EXERCISE BRIEF: Give the username of every poster in the forum thread below, in the order their posts appear.

TEXT PASSAGE:
* * *

Majestic search engine - Crawler, Spider, and User Agent ID forum at WebmasterWorld - WebmasterWorld

Forum Moderators: open

Message Too Old, No Replies

Majestic search engine

Majestic search

Dave_A

10:37 pm on Jan 5, 2005 (gmt 0)

10+ Year Member

They have set up a forum in the UK it can be found at www.majestic12.co.uk and they appear to be trying to set up a search engine in the same way as SETI is trying to find alien life forms, by using heaps of peoples computers to run a robot to crawl web sites, from some of the comments within the forum they don't have an operational search engine at the moment.
They appear to be drawing on a list of web sites from DMOZ so it may well be slightly off target.
If they are crawling web sites and don't have an operational search engine I feel that they are just eating at people's bandwidth.
One should be aware that any web spider (Mine included) will eat at bandwidth and should obey any robots.txt files found, I am not sure if they are aware of the ammount of threads they are using and they don't appear to know what number of files they may be pulling across anyone web servers.
Can a search engine that is so far spread out be able to control it's spidering? and what will happen to the data that they index?
As one of New Zealand's larger search engines I am well aware of the damage that a web crawler can do to bandwidth, my Linknzbot will obey robots.txt files and only open one thread at a time into a server, I want to be able to make the web site searchable not pull it down and suck the guts out of it.
It may well be worth everyone watching what this one does next?

All the best
Guys and Girls.
Dave Andrews

volatilegx

2:20 pm on Jan 6, 2005 (gmt 0)

WebmasterWorld Senior Member

10+ Year Member

See [webmasterworld.com...]

Lord Majestic

12:32 am on Jan 7, 2005 (gmt 0)

WebmasterWorld Senior Member

10+ Year Member

If they are crawling web sites and don't have an operational search engine I feel that they are just eating at people's bandwidth.

Err, Dave, cut us some slack please -- even Microsoft did not have search engine operational until they had some data to base it on. Since bandwidth is the biggest bottlenack, its a simple matter of priorities that dictate having distributed crawler up and running before turning to search engine part of the puzzle. We will release public version of search engine as soon as we get it up and running.... which will happen much sooner then you might suspect!

We fully support robots.txt, and that includes Crawl-Delay that should prevent "sucking bandwidth" that you referred to. We don't do that (unless it a bug and you have evidence to show that it is a bug), so please stop implying that we are doing something we clearly don't.

Can a search engine that is so far spread out be able to control it's spidering?

Yes it can -- thats why it took 3 months of full-time effort rather than a few weeks. Distributed crawlers do not follow links on their own -- they are being issued links from central server, and this central server groups (and dedupes) sites together in the same "bucket", so that number of distributed crawlers that will try to crawl any given site will be ... about 1. Can there be a bug? Always possible, but design principles that were adopted favoured "good netizen behaviour" rather than "simplicity of programming".

I am not sure if they are aware of the ammount of threads they are using and they don't appear to know what number of files they may be pulling across anyone web servers.

* * *

(Pointing records for text and elements)
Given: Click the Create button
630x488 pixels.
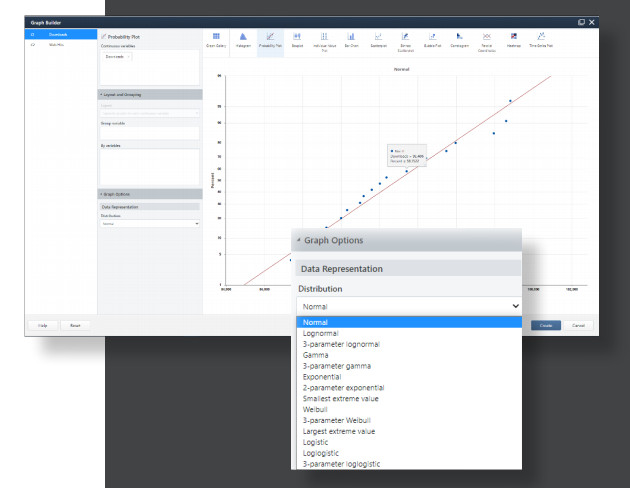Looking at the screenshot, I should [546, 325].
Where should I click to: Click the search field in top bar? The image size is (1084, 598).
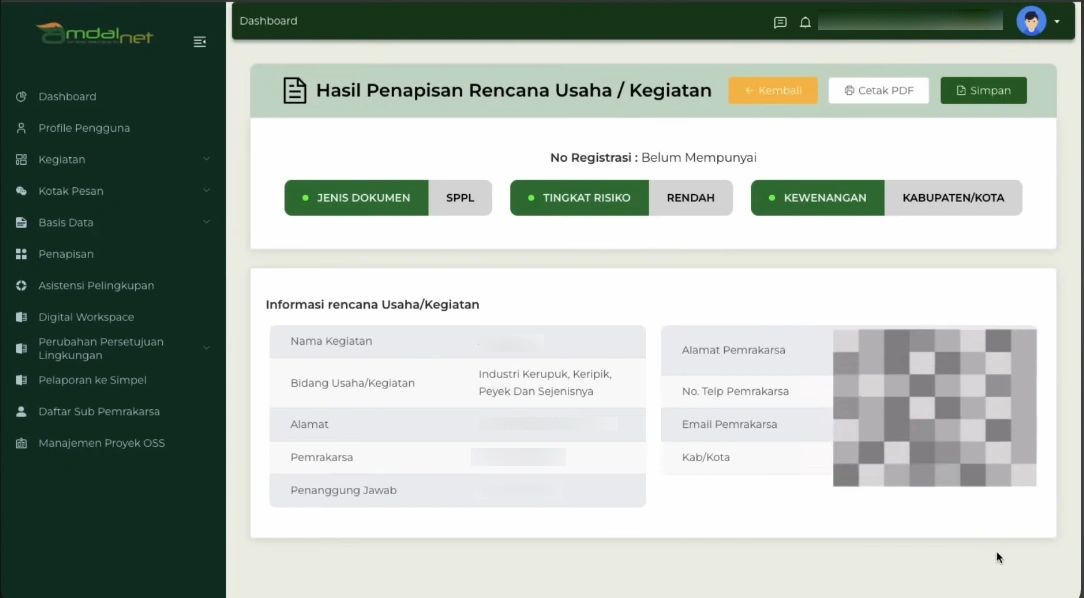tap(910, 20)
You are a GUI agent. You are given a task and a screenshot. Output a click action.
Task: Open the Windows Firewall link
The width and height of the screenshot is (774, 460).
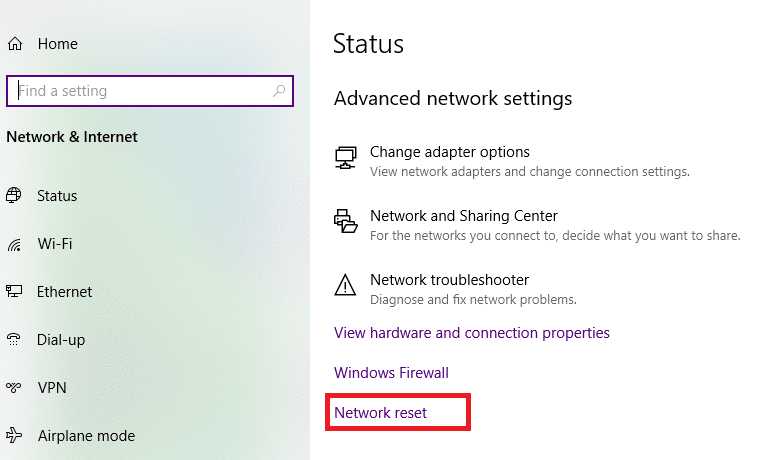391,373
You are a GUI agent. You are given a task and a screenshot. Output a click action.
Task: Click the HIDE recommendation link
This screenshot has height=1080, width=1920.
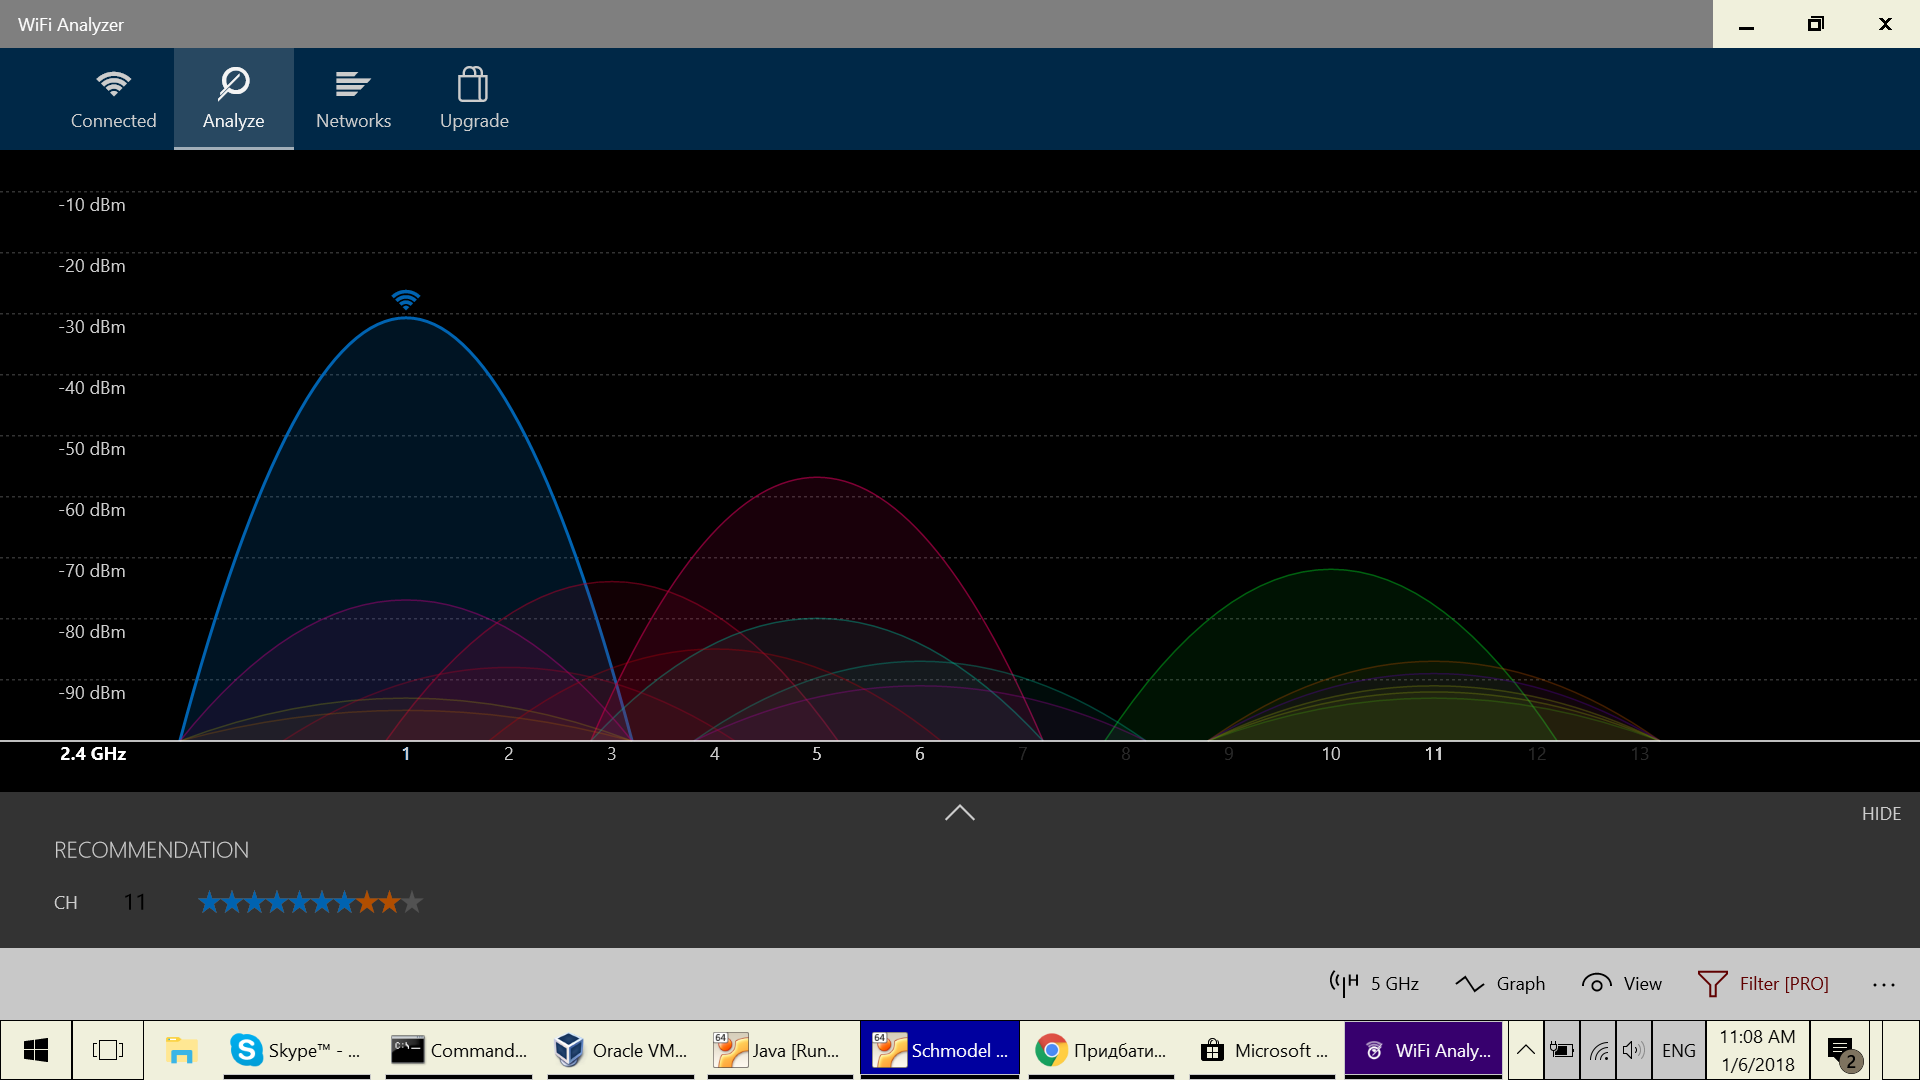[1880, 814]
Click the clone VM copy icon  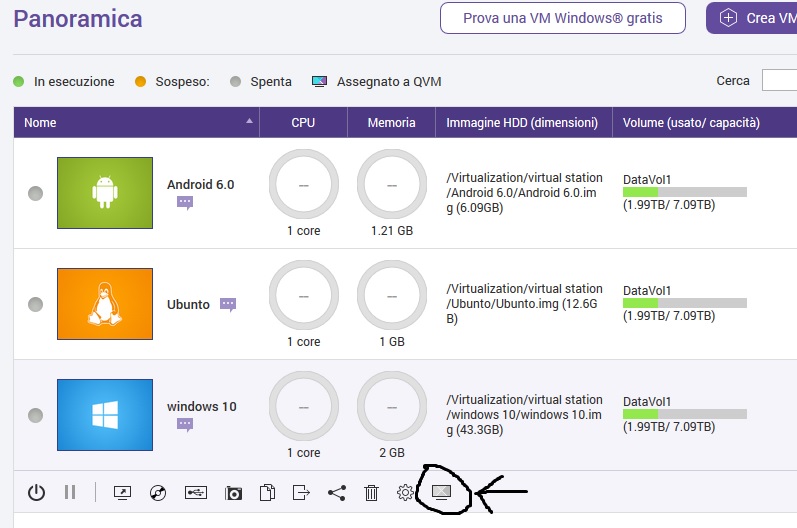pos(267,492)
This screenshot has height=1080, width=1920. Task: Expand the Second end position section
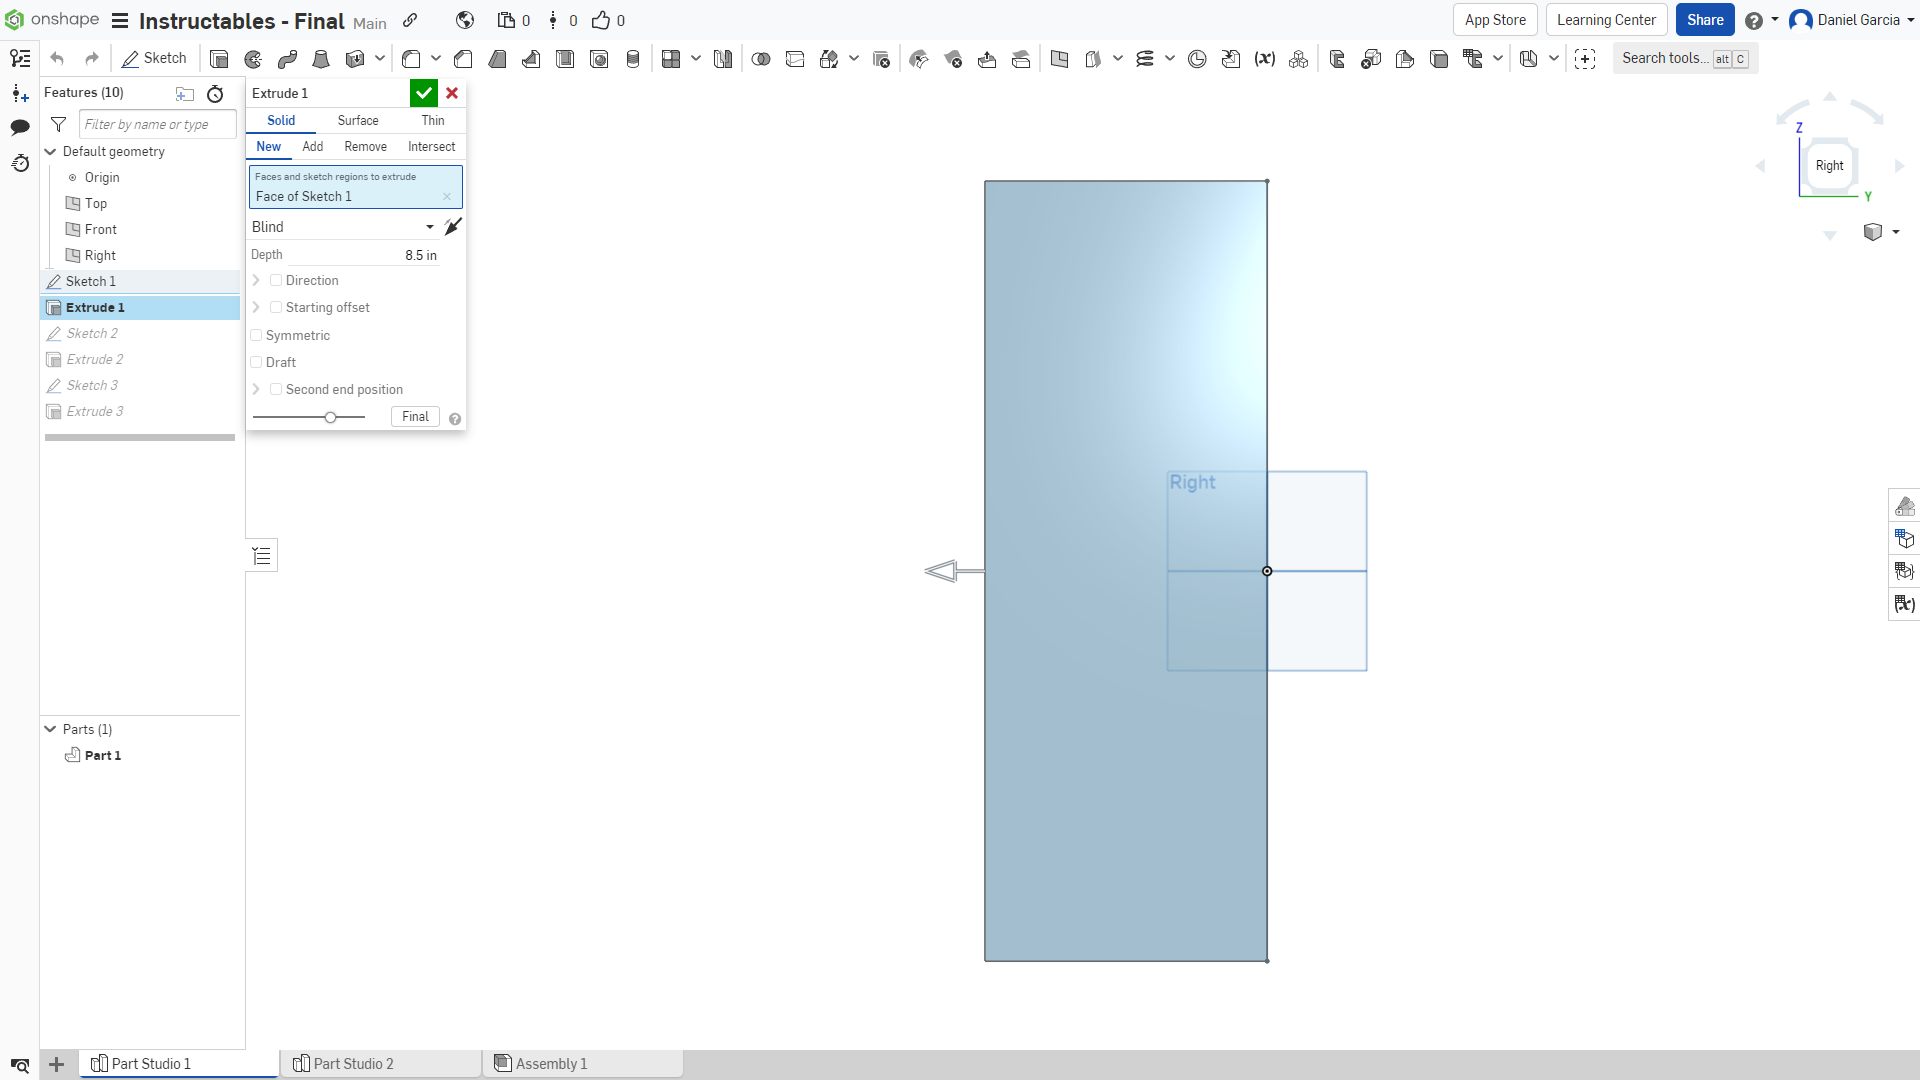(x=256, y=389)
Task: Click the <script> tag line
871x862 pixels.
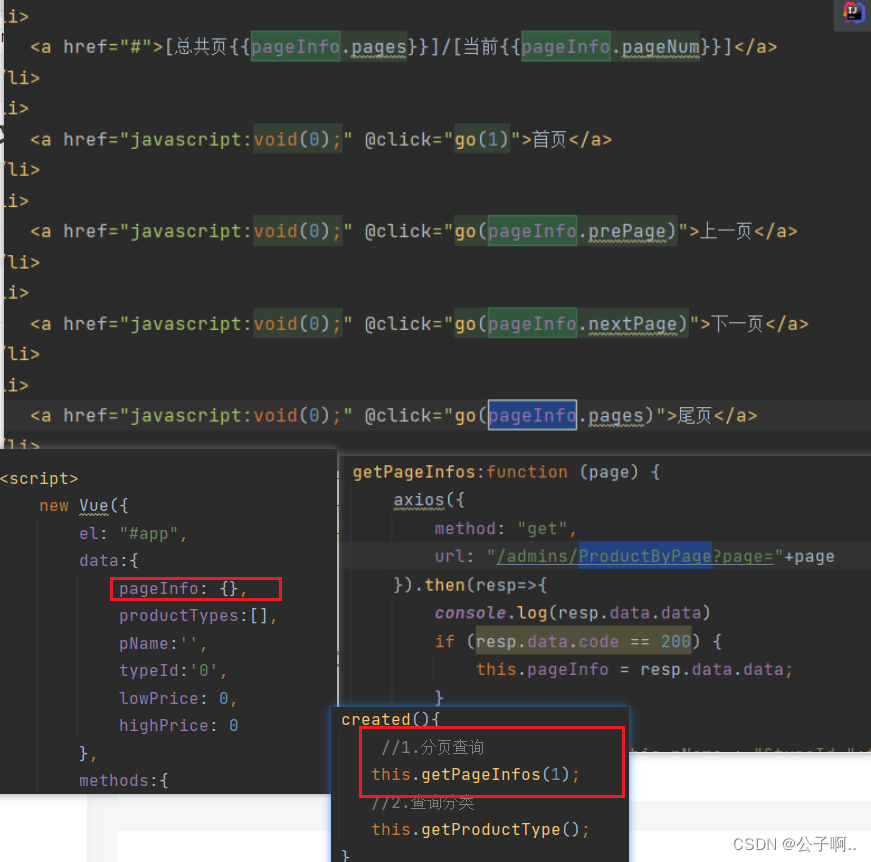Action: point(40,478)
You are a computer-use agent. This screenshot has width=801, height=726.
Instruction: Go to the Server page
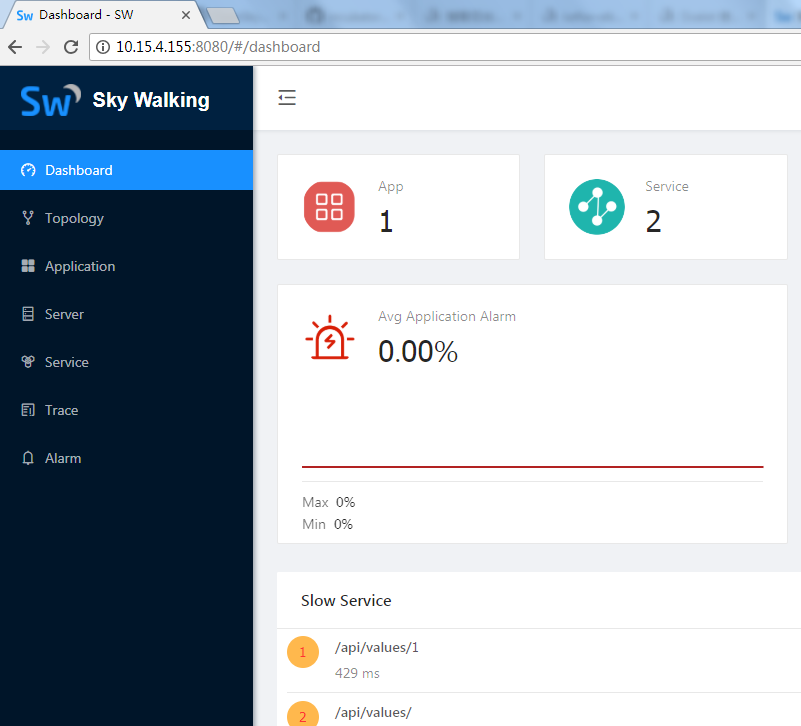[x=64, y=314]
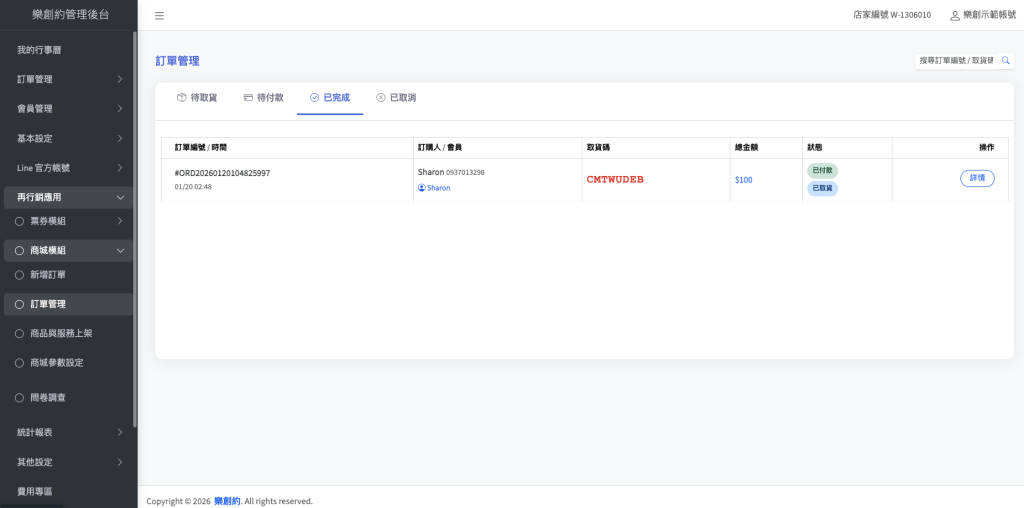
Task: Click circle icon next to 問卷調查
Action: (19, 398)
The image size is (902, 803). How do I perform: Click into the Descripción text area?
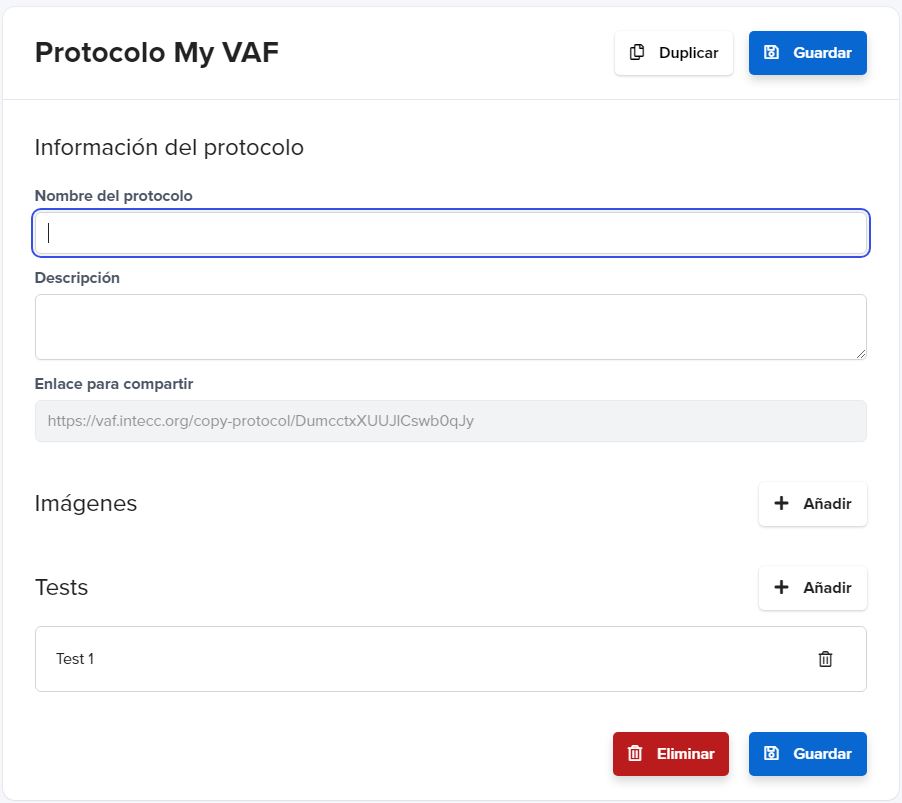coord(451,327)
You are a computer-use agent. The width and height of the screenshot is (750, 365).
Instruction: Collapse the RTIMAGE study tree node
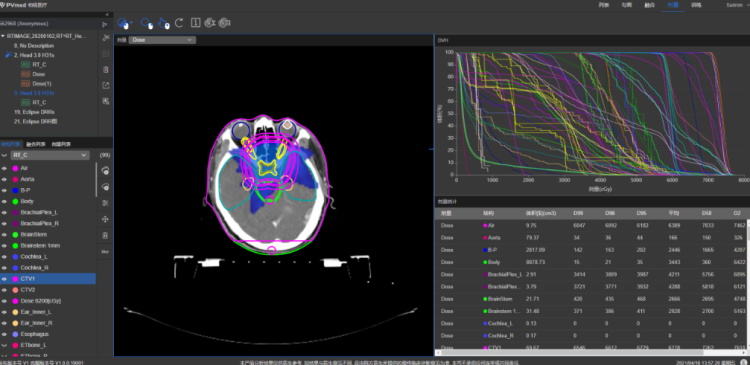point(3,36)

* * *

WORKED SOLUTION: Dave_A, volatilegx, Lord Majestic